Finally, as it could be expected, Numba will not parallelize the inner loops if they are moved to an external function, as follows (modification of Example C):
# Example C2 (modfication of C)
def calc_bunch_rows(i_row_begin, i_row_end, out):
tmp = np.empty(5)
tmp2 = np.empty(5)
for i_row in range(i_row_begin, i_row_end):
tmp[0] = i_row
for index_s in range(out.shape[1]):
tmp[1] = index_s
for index_t in range(out.shape[2]):
tmp[2] = index_t + index_s
tmp[3] = index_t / (1.2 + i_row / (index_s + 1))
tmp[4] = index_t / (1.8 + i_row / (index_s + 1))
tmp[3] = tmp[4] * math.sin(1.3 + tmp[3])
tmp[4] = tmp[3] * math.cos(tmp[3])
tmp[3] = tmp[4] + math.sin(1.3 + tmp[3])
tmp[4] = tmp[3] + math.cos(tmp[3])
tmp[2] = math.cos(tmp[1]) * math.sin(tmp[4] - tmp[2])

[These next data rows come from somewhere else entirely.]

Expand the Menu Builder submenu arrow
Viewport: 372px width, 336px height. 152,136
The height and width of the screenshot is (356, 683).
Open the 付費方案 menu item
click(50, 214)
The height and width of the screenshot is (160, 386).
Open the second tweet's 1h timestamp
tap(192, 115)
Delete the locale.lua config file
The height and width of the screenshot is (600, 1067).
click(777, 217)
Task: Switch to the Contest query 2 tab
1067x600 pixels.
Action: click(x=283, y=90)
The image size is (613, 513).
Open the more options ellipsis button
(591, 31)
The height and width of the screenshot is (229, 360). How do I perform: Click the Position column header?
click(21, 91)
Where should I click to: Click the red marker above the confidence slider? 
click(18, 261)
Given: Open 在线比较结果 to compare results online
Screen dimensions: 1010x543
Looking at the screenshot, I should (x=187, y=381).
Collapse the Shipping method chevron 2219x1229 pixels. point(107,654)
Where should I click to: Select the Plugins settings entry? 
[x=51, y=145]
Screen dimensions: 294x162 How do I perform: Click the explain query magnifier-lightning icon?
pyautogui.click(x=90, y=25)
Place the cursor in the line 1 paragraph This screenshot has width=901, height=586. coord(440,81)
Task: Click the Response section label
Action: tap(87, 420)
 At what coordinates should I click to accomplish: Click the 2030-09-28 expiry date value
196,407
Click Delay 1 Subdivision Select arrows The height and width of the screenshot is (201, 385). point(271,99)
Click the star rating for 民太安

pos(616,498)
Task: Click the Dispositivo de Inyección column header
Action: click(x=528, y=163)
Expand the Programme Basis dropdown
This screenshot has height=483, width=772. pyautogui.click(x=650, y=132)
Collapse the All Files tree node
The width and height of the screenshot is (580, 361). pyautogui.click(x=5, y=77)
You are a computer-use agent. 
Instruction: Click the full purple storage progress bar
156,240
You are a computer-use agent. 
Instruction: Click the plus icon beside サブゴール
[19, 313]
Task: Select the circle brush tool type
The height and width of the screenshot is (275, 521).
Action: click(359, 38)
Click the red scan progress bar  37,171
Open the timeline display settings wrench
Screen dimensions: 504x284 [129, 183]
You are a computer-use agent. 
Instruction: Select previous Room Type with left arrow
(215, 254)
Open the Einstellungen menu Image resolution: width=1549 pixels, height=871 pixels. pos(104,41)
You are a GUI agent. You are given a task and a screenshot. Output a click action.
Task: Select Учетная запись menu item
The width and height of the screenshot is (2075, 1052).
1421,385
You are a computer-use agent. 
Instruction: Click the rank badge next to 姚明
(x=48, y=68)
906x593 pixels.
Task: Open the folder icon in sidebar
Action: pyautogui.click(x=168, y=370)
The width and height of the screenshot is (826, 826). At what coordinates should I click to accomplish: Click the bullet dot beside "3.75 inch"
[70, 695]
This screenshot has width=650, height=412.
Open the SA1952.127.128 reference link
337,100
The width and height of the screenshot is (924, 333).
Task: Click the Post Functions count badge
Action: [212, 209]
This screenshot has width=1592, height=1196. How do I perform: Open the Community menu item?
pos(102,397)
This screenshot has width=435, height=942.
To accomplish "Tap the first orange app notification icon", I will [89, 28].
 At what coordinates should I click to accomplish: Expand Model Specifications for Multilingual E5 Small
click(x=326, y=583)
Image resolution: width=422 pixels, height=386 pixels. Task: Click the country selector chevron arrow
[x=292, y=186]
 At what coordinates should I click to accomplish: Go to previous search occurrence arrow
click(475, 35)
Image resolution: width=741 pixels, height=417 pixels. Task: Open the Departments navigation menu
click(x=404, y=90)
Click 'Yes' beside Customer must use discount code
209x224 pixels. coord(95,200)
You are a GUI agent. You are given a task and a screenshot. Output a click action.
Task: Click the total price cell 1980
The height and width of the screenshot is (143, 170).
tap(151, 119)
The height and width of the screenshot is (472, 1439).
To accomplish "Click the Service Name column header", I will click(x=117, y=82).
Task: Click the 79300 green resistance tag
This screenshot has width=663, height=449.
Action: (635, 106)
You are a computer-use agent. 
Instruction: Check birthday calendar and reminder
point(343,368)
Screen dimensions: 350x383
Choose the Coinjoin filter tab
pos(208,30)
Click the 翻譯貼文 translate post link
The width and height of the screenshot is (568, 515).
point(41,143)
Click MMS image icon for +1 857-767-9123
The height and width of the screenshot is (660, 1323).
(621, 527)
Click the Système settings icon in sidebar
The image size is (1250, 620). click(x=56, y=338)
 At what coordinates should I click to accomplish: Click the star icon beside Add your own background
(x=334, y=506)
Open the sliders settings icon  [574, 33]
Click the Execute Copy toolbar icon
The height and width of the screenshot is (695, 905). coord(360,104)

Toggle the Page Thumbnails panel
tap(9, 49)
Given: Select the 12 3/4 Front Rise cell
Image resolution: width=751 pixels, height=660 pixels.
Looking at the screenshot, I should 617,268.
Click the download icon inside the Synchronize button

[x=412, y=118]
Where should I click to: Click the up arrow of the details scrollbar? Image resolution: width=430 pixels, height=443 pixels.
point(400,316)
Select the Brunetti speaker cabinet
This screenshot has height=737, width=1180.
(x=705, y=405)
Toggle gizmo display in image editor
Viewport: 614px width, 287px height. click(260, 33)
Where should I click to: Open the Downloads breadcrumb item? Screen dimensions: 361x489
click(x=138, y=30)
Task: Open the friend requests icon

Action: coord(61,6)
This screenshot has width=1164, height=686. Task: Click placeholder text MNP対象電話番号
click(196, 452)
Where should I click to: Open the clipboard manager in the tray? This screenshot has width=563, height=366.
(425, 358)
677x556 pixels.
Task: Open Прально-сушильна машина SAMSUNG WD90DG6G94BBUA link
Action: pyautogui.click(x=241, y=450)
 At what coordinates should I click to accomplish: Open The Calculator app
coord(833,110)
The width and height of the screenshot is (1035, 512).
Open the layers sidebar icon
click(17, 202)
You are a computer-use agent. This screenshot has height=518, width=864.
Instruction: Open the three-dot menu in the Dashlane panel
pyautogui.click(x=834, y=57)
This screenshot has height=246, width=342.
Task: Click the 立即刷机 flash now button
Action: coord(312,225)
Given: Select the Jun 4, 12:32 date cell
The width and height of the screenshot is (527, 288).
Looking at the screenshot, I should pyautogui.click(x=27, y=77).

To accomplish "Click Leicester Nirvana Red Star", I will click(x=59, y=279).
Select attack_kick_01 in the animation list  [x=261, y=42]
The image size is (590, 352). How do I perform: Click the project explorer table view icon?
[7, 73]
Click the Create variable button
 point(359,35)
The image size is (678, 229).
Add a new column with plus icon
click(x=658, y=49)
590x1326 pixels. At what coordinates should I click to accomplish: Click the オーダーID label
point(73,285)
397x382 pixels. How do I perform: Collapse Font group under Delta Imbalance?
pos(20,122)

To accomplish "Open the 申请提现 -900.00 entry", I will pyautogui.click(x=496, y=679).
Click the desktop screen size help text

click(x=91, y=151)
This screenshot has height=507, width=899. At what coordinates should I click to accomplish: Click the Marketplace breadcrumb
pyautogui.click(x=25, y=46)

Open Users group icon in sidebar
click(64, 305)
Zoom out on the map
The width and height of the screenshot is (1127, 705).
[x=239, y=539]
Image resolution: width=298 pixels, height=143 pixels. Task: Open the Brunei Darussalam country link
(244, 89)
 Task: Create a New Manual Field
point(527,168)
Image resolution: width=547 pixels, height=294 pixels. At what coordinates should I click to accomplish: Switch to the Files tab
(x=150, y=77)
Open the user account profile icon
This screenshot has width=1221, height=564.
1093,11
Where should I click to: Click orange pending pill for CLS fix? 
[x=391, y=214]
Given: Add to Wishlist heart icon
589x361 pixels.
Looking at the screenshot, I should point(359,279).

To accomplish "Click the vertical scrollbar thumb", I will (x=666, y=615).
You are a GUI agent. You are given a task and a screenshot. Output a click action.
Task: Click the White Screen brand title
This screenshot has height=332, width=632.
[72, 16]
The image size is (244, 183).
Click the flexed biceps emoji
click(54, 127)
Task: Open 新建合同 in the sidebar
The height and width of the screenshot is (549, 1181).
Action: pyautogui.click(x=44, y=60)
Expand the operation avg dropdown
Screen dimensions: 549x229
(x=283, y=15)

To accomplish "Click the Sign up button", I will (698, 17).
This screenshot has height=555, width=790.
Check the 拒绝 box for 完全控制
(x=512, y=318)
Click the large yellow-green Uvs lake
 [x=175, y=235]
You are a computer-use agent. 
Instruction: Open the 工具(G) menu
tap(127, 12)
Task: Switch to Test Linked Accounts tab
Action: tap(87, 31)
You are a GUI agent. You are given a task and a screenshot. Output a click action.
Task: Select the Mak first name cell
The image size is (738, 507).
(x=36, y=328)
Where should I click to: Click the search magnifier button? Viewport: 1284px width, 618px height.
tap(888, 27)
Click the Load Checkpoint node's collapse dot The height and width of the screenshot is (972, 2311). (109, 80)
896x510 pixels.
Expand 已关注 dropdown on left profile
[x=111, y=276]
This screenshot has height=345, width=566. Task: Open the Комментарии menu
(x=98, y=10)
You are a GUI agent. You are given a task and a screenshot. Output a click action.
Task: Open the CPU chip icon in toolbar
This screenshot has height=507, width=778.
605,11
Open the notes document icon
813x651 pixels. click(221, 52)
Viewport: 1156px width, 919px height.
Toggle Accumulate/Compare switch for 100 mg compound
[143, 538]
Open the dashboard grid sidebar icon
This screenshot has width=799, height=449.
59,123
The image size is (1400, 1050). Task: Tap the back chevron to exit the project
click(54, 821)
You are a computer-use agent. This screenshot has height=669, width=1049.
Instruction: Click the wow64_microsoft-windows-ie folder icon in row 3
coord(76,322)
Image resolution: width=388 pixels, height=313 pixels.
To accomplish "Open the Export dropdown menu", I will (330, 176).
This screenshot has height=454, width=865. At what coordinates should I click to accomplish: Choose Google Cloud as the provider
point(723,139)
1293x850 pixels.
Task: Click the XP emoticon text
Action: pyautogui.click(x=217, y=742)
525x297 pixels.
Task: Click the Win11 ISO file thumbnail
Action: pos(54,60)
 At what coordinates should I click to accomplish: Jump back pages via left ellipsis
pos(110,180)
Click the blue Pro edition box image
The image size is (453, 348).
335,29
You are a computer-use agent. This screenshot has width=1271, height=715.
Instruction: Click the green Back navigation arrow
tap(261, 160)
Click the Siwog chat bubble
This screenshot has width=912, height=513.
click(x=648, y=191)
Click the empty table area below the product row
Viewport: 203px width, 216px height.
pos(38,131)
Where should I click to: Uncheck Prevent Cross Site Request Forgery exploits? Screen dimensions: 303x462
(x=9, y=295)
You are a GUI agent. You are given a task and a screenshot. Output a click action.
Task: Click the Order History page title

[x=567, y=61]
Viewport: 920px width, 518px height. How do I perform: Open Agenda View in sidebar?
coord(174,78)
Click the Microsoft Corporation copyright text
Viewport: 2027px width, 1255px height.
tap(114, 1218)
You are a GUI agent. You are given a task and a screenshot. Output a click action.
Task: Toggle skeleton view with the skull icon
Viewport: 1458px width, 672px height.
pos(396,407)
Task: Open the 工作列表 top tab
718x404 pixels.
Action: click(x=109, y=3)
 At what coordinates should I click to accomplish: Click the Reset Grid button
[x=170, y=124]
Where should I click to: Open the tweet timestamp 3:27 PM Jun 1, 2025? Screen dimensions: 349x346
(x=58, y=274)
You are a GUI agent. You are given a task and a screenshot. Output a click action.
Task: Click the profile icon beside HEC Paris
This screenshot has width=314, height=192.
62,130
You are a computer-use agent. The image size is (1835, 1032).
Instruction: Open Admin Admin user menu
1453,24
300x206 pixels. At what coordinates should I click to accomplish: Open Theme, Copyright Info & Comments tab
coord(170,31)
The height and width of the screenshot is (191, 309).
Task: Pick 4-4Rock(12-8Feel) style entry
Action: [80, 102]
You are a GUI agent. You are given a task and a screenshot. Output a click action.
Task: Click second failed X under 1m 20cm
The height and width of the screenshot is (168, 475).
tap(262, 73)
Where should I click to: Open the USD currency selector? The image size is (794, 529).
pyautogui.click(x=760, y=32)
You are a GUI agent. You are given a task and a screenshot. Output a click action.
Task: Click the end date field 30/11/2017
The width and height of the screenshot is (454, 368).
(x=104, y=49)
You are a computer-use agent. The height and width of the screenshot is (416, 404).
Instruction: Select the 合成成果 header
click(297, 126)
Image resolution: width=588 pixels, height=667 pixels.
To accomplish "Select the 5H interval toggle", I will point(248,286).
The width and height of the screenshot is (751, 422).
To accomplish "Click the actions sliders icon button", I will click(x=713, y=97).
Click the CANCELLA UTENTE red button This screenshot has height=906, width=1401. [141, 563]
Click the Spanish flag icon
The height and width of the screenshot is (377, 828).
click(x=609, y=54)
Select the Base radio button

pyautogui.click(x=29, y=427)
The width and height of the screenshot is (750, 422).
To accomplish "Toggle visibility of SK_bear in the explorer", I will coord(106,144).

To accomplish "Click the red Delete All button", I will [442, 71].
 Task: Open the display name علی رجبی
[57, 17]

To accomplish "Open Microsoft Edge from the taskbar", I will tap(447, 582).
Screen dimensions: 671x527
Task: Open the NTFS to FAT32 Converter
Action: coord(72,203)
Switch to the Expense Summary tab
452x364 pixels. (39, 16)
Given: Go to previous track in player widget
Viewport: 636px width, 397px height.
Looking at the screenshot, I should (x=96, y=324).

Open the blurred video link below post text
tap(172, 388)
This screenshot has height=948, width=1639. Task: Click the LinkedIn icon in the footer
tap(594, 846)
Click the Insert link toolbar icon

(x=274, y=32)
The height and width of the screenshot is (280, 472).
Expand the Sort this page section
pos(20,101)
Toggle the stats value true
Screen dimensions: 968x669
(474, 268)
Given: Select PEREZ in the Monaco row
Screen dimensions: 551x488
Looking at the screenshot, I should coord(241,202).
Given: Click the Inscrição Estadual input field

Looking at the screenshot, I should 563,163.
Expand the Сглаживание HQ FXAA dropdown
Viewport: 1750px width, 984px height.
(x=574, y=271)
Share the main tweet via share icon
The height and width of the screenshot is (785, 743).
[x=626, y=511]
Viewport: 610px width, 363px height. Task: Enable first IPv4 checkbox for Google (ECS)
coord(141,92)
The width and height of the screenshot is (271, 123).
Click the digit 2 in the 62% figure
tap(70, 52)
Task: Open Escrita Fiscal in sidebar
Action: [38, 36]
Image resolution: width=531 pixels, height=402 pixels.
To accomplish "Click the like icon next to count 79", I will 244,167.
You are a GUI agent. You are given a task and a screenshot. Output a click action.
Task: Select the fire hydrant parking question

tmp[3] = math.exp(tmp[2] * tmp[4]) + math.cos(tmp[3])
tmp_sum = 0
for tmp_i in range(tmp.shape[0]):
tmp_sum += tmp[tmp_i]
for tmp_i in range(tmp.shape[0]):
tmp2[tmp_i] += tmp[tmp_i] / 1 + tmp_sum
tmp_sum = 0
for tmp_i in range(tmp.shape[0]):
tmp_sum += tmp2[tmp_i]
out[i_row, index_s, index_t] = tmp_sum
calc_bunch_rows = numba.njit(calc_bunch_rows, nogil=True)
def f(num_threads):
out = np.empty((num_rows, 3, 300))
# calculate threads
num_rows_per_thread = int(math.ceil(num_rows / num_threads))
for index_thread in numba.prange(num_threads):
# Loop over loan parts
i_row_begin = index_thread * num_rows_per_thread
i_row_end = min(num_rows, (index_thread + 1) * num_rows_per_thread)
calc_bunch_rows(i_row_begin, i_row_end, out)
print()
print("Example C2")
print_time(f)
Example C2
Using parallel=False
1.17 s ± 2.24 ms per loop (mean ± std. dev. of 7 runs, 1 loop each)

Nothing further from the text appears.